* TEXT
+-------+
I took advantage of today's sunny, balmy 30° weather to go for a walk. I went to my old favorite walk destination, Arlington's Spy Pond. As I got closer, I saw people— on the pond! Of course any Bostonite can tell you that by now ponds are frozen so solid you could drive a tank across them, but I hadn't made the connection with my local pond.

This was the first time I'd seen so many people out on the ice. I counted over 30 people skating, walking, biking (!), and playing hockey. I walked and slid around for a while. The ice glowed a beautiful bright blue against the sunset. I especially enjoyed the air bubbles under the ice: frosted over on the inside, they looked like bright white mushroom caps rising through the ice. A pretty surreal experience, walking on water.

During my freshman year of college, while walking through the path in front of the Williams College Museum of Art, I invented a piece of personal doctrine. The principle I invented was small and easy to understand but with profound implications, just like a good computer program. It was that

I should never do anything I'd be ashamed to have appear in a personal journal on a public website.
+-------+
* WHAT THIS EXERCISE ASKS
(1) Answer these questions from the text:
(a) What temperature was it on the day of the walk?
(b) How many people were counted on the ice?
(c) Where was the writer walking when the piece of personal doctrine was invented?
(2) List every activity the text names for the people on the ice.
(3) Transcribe the stretch of the text from "I took advantage" through "walking on water.".

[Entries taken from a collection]
+-------+
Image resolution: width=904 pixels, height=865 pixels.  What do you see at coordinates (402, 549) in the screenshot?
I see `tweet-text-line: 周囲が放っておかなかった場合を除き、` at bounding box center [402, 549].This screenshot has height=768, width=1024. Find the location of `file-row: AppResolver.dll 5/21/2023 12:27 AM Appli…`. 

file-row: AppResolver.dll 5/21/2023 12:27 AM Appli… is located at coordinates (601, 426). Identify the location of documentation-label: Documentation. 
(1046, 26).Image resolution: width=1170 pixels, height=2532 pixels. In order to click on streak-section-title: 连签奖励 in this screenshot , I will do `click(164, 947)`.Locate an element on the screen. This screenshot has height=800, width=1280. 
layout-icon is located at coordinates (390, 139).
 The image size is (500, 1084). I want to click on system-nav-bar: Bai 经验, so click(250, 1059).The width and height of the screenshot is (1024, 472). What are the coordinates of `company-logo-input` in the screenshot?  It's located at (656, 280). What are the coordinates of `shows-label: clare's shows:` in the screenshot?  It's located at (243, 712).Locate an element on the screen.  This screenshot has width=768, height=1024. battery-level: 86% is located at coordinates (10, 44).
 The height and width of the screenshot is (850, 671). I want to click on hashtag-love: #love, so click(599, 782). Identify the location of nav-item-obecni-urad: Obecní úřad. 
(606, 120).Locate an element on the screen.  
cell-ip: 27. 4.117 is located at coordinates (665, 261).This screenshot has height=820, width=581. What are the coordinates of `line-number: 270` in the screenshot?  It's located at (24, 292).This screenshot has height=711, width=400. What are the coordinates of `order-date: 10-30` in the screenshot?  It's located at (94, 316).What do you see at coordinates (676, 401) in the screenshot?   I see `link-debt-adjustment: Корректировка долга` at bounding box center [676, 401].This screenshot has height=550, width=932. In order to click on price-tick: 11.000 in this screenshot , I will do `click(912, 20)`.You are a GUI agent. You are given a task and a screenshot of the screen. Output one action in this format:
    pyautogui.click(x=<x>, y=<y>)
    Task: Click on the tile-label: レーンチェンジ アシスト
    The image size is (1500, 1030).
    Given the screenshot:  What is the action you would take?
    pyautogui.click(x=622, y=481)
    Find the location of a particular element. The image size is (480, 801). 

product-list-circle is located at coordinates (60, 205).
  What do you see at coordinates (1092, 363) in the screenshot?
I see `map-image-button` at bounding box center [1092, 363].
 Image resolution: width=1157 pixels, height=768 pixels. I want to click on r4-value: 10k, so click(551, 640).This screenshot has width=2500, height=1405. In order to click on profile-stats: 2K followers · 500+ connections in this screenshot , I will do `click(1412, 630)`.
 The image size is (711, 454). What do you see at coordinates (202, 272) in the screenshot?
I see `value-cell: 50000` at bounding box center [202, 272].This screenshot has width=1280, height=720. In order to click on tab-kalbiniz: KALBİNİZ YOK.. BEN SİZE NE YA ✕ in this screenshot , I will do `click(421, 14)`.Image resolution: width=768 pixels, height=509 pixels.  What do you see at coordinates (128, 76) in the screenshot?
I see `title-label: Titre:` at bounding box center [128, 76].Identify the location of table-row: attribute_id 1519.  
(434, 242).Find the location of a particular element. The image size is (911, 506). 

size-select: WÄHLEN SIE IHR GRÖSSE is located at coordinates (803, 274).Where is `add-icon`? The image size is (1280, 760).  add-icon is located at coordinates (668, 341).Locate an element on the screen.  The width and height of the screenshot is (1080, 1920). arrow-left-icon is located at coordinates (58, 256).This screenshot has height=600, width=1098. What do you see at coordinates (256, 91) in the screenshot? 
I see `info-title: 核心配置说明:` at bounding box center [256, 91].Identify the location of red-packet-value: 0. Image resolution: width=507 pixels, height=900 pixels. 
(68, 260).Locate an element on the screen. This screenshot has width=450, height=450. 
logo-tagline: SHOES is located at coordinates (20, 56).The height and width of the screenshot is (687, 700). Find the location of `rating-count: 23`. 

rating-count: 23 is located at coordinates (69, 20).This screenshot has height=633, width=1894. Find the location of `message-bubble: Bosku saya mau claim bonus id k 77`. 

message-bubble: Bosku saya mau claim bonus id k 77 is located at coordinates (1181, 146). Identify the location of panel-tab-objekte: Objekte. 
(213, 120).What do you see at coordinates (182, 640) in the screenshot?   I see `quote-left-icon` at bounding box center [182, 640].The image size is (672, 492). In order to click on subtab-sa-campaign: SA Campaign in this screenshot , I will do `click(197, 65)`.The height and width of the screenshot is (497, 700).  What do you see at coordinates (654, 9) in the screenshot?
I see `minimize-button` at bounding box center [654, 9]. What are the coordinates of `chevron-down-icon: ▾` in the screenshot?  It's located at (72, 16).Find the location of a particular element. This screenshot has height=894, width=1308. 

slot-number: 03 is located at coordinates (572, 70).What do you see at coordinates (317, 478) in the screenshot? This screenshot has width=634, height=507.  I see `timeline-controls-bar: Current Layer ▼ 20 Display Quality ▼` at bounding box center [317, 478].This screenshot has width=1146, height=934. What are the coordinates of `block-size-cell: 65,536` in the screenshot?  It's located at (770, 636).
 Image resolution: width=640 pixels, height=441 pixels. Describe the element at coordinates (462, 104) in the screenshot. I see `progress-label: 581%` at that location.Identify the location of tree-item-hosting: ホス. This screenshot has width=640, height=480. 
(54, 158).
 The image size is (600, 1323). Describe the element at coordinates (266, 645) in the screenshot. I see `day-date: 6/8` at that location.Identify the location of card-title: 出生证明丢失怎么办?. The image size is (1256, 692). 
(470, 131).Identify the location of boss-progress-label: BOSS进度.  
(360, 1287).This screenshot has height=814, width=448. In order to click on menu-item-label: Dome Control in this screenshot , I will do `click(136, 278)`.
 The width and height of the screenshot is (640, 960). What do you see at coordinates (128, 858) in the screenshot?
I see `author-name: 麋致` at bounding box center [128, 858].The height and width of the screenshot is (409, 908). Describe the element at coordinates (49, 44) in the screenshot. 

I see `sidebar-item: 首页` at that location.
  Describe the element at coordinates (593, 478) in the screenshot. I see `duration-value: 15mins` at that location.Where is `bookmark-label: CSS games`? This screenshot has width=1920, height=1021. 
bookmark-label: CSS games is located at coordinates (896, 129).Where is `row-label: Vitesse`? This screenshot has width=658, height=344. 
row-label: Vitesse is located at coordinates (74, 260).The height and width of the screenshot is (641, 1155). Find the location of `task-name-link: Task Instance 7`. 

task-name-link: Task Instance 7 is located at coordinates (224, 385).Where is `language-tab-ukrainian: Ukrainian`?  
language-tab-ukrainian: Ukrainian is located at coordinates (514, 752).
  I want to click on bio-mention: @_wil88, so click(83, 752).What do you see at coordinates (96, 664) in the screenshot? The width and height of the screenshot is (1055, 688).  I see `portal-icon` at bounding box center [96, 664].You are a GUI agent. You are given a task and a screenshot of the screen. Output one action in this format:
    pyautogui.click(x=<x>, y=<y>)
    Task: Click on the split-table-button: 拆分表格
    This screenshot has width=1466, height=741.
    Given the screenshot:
+-------+
* SOLUTIONS BELOW
(1)
(a) 30°
(b) Over 30
(c) Through the path in front of the Williams College Museum of Art

(2) Skating, walking, biking, playing hockey

(3)
I took advantage of today's sunny, balmy 30° weather to go for a walk. I went to my old favorite walk destination, Arlington's Spy Pond. As I got closer, I saw people— on the pond! Of course any Bostonite can tell you that by now ponds are frozen so solid you could drive a tank across them, but I hadn't made the connection with my local pond.

This was the first time I'd seen so many people out on the ice. I counted over 30 people skating, walking, biking (!), and playing hockey. I walked and slid around for a while. The ice glowed a beautiful bright blue against the sunset. I especially enjoyed the air bubbles under the ice: frosted over on the inside, they looked like bright white mushroom caps rising through the ice. A pretty surreal experience, walking on water.